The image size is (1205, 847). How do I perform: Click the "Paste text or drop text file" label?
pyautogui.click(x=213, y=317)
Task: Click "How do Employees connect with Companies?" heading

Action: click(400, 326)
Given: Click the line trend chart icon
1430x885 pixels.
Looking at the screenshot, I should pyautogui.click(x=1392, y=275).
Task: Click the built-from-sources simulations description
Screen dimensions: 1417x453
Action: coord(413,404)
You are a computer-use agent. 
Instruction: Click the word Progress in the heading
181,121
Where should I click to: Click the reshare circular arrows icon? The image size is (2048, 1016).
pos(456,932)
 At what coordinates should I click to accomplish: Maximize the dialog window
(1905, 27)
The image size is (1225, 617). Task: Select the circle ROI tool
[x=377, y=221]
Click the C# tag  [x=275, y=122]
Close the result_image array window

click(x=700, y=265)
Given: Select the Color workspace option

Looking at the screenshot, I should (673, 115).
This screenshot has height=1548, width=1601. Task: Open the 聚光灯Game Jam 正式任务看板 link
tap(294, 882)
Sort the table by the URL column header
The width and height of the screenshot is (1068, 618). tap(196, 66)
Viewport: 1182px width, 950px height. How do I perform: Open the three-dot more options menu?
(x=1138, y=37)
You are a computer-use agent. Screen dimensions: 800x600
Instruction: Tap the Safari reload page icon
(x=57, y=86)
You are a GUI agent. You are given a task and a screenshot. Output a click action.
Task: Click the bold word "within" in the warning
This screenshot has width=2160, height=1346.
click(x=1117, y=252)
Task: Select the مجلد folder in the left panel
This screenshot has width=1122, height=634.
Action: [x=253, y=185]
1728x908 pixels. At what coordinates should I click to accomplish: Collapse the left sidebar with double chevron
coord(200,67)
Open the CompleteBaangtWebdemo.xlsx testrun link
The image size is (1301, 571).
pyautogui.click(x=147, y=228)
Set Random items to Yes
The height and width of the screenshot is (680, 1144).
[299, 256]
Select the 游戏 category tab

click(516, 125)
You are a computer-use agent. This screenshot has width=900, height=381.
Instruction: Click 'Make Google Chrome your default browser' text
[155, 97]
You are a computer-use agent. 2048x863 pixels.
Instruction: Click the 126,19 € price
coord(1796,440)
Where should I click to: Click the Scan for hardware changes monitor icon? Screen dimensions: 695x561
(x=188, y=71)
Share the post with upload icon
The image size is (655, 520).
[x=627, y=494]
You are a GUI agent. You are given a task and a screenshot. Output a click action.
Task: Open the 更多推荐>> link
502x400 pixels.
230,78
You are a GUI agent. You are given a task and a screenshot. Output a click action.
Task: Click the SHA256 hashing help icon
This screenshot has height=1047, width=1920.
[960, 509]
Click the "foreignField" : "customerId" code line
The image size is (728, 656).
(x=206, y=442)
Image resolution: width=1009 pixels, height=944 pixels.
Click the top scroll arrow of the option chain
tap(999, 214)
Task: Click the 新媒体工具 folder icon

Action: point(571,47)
################
• _TASK DESCRIPTION_
All lines holding the word "computer" must be found in the listing and copied.

• _SOLUTION_
You are a computer-use agent. 
You are a computer-use agent. Screen dimensions: 800x600
You are a computer-use agent. This screenshot has width=900, height=381.
You are a computer-use agent. 2048x863 pixels.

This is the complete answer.